I think you’re maybe avoiding hearing what joshsmother is saying – maybe it conflicts with ideas about how you got where you are or what you’ve been able to do for your kids.
The reality is that college is necessary for most kids at this point – but it’s a small minority of kids who have parents who can guide them in this manner. The fact that information is available is beside the point. If a parent can’t use the information, it might as well not be available.
Why wouldn’t a parent be able to do that? The parent’s own background is a major determinant of whether or not they even think to look for such information or find it important. That’s why so many schools, including state schools, are huge on first-gen programs now: the culture and business of academia is intensely classbound and exceptionally difficult for people whose parents aren’t wealthy and don’t have advanced degrees to navigate well, and everything is fast-moving and high stakes.
Then there’s the fact that many parents simply don’t have time. When a parent’s getting by on four or five hours’ sleep a night, no, there is no time for major research expeditions into some unknown online world. Sorry. When a parent’s taking care of frail elderly parents or disabled siblings or a disabled spouse, no, there isn’t time. And no, saying “find someone to help” isn’t an answer, either. People too busy to manage college searches for their children are also short on time to make social connections and reciprocate for favors. If they’re poor and their friends are also poor, their friends are also unlikely to be helpful here, too.
If your parents are immigrants, then unless they’re highly educated, the odds that they’ll have the cultural fluency to navigate the bazillion cues for how to apply successfully to the right schools – very slim. Very, very slim. And this generation is one of the biggest children-of-immigrants generations we’ve had in a very long time.

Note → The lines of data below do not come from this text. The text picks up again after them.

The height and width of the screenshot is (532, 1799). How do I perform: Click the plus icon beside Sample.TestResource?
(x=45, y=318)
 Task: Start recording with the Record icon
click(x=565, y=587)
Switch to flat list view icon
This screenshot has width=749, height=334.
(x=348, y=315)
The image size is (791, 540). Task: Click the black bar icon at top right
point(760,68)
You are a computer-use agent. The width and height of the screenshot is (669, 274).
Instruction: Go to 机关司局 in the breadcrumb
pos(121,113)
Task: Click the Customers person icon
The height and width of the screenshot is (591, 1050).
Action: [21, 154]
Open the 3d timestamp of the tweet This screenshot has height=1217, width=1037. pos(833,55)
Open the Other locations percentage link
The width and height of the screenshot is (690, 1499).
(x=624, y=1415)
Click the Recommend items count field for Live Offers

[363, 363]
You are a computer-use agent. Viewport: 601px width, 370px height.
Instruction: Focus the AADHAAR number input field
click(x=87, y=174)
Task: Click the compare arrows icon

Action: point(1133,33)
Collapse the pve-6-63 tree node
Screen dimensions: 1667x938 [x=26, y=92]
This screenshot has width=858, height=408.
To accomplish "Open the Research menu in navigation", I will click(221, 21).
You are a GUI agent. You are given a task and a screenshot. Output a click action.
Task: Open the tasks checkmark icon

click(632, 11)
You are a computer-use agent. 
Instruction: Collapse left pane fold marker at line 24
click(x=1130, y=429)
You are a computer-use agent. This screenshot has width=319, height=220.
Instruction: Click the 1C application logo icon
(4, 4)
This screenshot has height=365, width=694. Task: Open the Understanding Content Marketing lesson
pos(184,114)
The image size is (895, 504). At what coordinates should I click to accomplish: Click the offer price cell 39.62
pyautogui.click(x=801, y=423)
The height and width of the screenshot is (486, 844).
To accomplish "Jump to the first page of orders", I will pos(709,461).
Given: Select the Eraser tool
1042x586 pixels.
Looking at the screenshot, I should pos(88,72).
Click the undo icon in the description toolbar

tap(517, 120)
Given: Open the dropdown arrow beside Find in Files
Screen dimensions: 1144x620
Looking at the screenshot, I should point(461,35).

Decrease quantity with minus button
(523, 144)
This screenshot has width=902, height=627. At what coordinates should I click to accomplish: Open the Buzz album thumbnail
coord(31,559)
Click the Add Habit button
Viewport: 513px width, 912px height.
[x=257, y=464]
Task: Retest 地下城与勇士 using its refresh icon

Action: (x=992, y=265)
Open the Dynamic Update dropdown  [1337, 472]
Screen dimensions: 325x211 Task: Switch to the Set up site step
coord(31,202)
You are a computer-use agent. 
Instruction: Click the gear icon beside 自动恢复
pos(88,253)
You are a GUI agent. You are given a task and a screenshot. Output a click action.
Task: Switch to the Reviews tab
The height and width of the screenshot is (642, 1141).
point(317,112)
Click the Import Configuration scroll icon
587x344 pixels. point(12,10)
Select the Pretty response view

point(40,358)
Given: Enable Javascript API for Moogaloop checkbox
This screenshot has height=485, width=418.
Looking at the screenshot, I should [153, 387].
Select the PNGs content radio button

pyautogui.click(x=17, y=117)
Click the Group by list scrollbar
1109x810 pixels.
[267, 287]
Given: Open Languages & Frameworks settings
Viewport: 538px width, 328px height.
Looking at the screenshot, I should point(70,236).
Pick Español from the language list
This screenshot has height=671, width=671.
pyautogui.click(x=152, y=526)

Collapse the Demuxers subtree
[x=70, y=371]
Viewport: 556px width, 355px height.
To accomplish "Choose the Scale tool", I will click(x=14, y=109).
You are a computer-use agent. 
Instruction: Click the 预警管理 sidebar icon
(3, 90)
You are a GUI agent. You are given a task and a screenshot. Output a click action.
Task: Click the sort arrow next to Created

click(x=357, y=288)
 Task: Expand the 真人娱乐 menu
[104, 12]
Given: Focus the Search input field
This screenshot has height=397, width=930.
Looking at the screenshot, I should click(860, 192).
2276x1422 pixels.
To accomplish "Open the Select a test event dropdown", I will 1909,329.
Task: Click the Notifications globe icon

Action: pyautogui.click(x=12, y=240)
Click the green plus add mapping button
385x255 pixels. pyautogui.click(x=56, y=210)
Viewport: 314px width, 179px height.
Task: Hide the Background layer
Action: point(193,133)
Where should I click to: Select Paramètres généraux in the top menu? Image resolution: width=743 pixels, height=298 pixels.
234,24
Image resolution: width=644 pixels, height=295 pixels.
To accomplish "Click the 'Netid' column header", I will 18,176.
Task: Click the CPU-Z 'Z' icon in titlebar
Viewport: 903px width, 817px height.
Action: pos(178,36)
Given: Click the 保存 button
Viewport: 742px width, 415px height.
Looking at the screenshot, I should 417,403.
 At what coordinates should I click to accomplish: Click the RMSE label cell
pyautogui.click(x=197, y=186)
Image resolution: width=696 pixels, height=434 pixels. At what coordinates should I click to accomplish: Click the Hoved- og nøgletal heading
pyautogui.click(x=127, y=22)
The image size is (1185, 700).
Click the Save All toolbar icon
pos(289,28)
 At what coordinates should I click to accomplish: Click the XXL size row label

Finally, if you’ve spent any time as an adult in the world of wage work, you know that there are vast seas of adults out there who have trouble reading and figuring simple sums. New worlds of highly complex info are not where they’re equipped to go. That’s why training in so many jobs is engineered to be so simple. If those are your parents, those are your parents. And you’re likely to get beat up hard by academia when you attempt college, unless you find a sherpa there, or – more likely – a sherpa finds you.
In the US, roughly 30-40% of all kids are growing up poor, with a smaller percentage in federally-defined poverty. Most of them need to go to college, too. I guarantee that their parents are not well-represented here, and for good reasons.
While I get that one’s own bootstraps can be well-loved, it’s unkind not to recognize that having the bootstraps in the first place is a matter of fortune. And in a society where college is more or less a necessity, arranging things so that not being like you, or me, is going to punish your child longterm – it’s simply wrong, and I think it’s bad for the society as well.
As for the “is what is” notion – frankly, I deeply resent the amount of time and work it’s taken to throw money at a university that surely won’t deserve it, and I can’t even imagine how livid I’d be if I didn’t work at a university, so that at least there’s some advantaged derived from the whole horrible game. I’ve told my kid I’m happy to bake cookies for the revolution whenever her generation gets around to it.